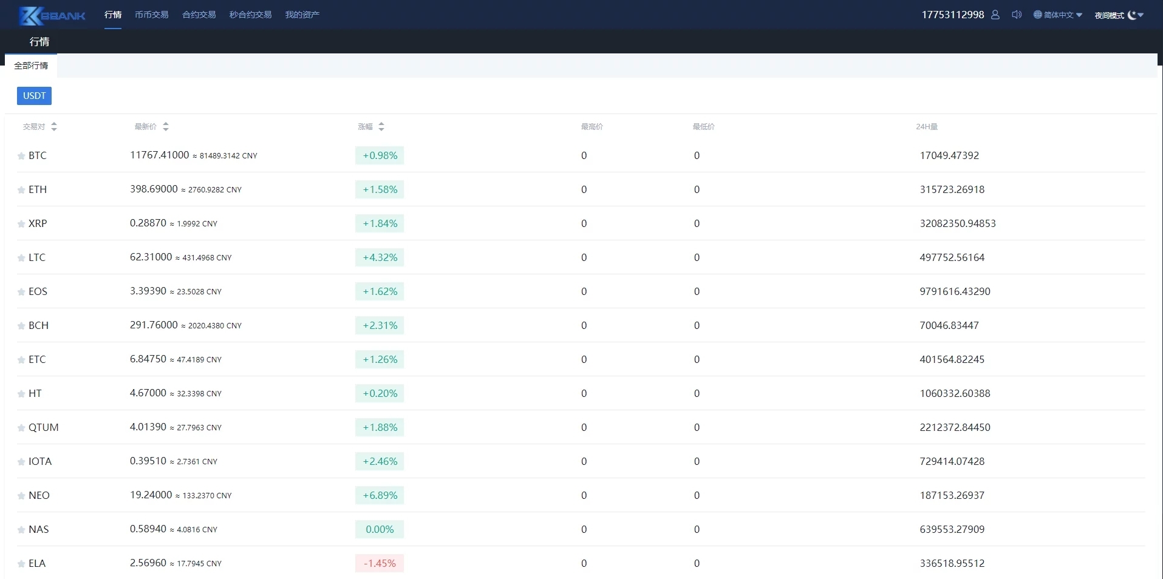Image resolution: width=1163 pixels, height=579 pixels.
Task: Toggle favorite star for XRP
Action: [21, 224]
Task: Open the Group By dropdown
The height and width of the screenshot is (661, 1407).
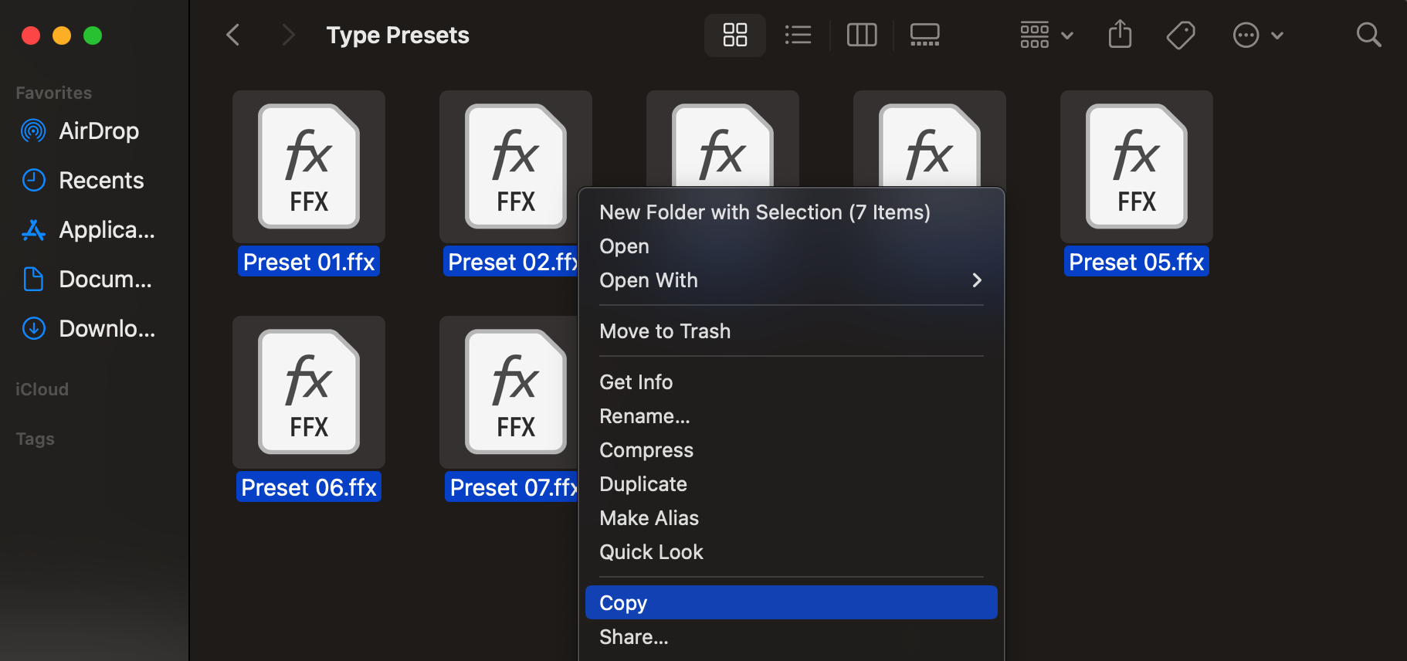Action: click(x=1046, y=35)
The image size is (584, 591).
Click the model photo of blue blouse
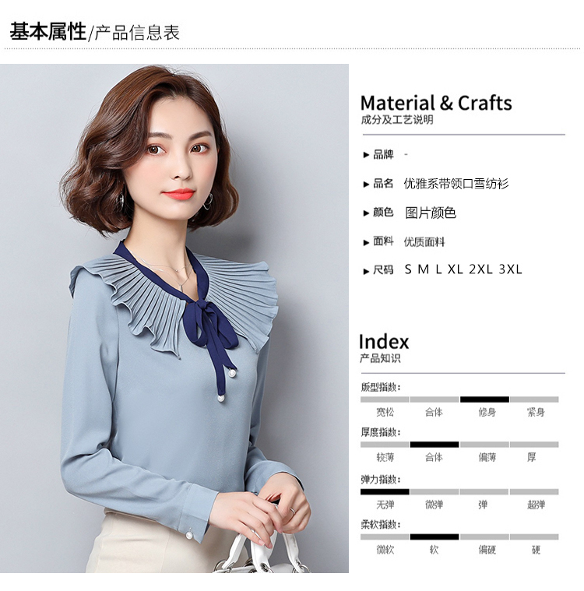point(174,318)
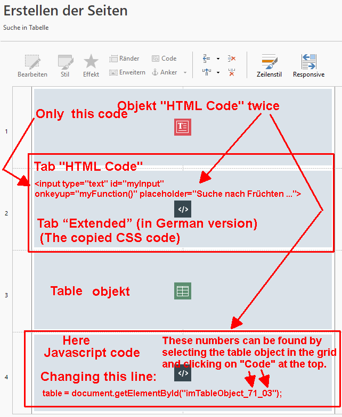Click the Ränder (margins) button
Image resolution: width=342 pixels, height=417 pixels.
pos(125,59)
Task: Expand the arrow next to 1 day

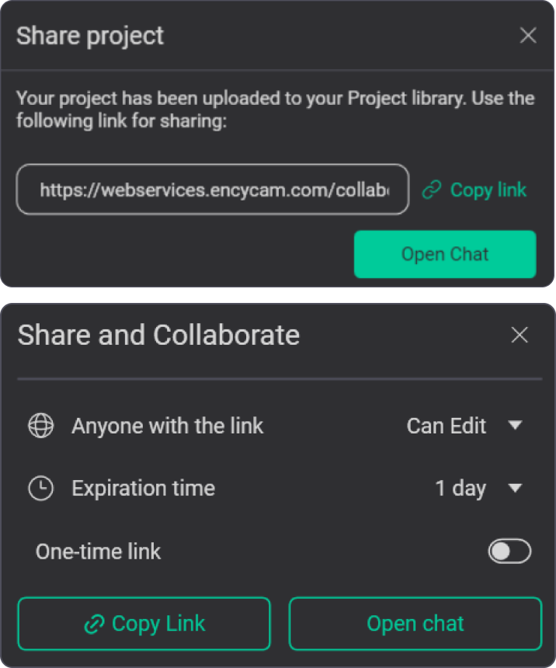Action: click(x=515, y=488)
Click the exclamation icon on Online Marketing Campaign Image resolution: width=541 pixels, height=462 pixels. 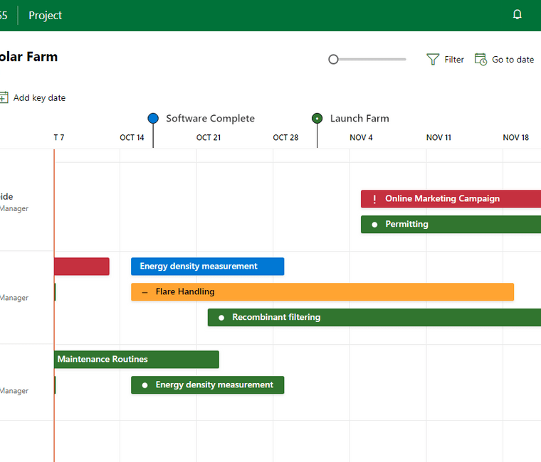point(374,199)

◇ ◇ ◇

- What you will do -
Print exactly the lines above that run from the one with "Task: Open the Group By dropdown" to the one with "The image size is (584, 591).", both included. No pictures.

- Task answer -
Task: Open the Group By dropdown
The height and width of the screenshot is (661, 1407).
Action: click(x=1046, y=35)
The image size is (584, 591).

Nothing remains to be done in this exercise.